For code to be miscompiled, there has to be a definition of what correctly compiling it would mean, and if there were, it would not be undefined behavior.

  • Instead of "miscompiled" you can read "Doesn't do what it did on the PDP-11 with the compilers of the time".

  • Yeah, but if that definition is constantly shifting, you cannot expect it to work with existing codebases.

    • Well yeah — therein lies the problem with a language with pervasive undefined behavior.

  • The standard doesn't do that often, but it does sometimes. E.g. realloc to null which was previously defined, and is now UB :(

    • We are taking about code written before the standard so every bit of UB in the standard is in play here.
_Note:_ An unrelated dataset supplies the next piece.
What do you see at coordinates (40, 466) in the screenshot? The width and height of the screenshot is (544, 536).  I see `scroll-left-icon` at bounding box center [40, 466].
      Eg the fact that overflowing a signed int can cause the compiler to go amuck would certainly be a surprise to the person who wrote code for the PDP-11.

What a useless and jaded assumption that code written in the past is bad.

  • The assumption being made here is "any useful C program relies on undefined behavior" which is pretty much true.

  • I certainly didn't say it was bad. Just that it went outside the boundaries of a standard that was written 25 years later.